Marketplace Packages: Enable Incremental Extraction
This skill guides you through creating the marketplace-packages changes needed to enable incremental extraction for a connector. It follows the established pattern from Oracle's incremental extraction (PR #22199).
When to Use This Skill
-
Adding incremental extraction support to a new connector in marketplace-packages
-
Modifying the Argo WorkflowTemplate YAML to pass incremental parameters
-
Understanding the branching and PR strategy for marketplace-packages changes
When NOT to Use This Skill
-
Implementing the app-side incremental extraction code (use implement-incremental-extraction skill)
-
Modifying SDK incremental logic
-
Creating a brand new connector package from scratch
Branching Strategy
One Branch, Three PRs
Marketplace-packages uses a multi-environment deployment model:
- main (production) → master (preprod staging) → preprod (preprod)

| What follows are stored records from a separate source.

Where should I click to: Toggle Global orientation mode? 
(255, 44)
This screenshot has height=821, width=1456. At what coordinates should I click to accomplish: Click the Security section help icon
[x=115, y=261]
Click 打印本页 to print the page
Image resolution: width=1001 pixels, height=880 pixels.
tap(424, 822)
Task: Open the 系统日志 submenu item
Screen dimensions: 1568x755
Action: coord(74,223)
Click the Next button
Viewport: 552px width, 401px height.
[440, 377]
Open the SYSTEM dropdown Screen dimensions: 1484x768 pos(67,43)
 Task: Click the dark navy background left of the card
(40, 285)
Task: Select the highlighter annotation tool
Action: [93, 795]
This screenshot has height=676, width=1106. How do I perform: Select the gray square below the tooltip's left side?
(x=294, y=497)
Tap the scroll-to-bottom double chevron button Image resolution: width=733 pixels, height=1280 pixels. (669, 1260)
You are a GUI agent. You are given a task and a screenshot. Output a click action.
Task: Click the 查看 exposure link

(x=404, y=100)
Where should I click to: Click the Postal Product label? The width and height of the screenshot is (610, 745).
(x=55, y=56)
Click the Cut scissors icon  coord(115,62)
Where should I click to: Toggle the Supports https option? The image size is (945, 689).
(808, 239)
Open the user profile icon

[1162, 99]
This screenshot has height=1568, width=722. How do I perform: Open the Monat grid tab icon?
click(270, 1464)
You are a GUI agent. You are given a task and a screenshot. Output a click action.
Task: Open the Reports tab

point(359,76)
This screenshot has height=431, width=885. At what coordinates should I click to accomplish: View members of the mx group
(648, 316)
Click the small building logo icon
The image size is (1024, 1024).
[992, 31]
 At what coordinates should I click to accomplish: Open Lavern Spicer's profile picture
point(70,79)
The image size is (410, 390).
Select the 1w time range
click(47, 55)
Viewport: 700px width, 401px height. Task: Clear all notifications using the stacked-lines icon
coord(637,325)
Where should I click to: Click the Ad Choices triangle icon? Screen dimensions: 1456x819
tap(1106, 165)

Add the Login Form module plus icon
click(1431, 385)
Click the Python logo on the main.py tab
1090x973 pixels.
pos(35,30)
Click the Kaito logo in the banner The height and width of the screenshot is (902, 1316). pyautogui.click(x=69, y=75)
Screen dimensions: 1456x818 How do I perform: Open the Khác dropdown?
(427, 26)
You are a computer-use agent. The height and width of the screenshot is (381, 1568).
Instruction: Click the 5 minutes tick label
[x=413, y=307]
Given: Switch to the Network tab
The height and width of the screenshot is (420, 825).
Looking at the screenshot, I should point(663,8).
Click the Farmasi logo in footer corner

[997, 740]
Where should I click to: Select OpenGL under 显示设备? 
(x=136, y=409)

Create ONE branch and open THREE PRs with the same title structure:
1. Create branch from master
git checkout master git pull origin master git checkout -b <ticket-id>-incremental
2. Make changes (see YAML Modifications below)
3. Create 3 PRs with consistent title:
PR 1: <ticket-id> → preprod
gh pr create --base preprod --title "APP-XXXX - [preprod] add incremental extraction support to <connector> interim app - <description>"
PR 2: <ticket-id> → master (Automatic Master PR)
gh pr create --base master --title "APP-XXXX - [preprod] add incremental extraction support to <connector> interim app - <description> (Automatic Master PR)"
PR 3: <ticket-id> → main
gh pr create --base main --title "APP-XXXX - [preprod] add incremental extraction support to <connector> interim app - <description>"
Title Convention
APP-XXXX - [preprod] add incremental extraction support to <connector> interim app - <brief description> (Automatic Master PR)
Example (Oracle):
APP-9439 - [preprod] add incremental extraction support to oracle interim app - pass entire current state instead of transformed diff to publish to avoid circuit break failures (Automatic Master PR)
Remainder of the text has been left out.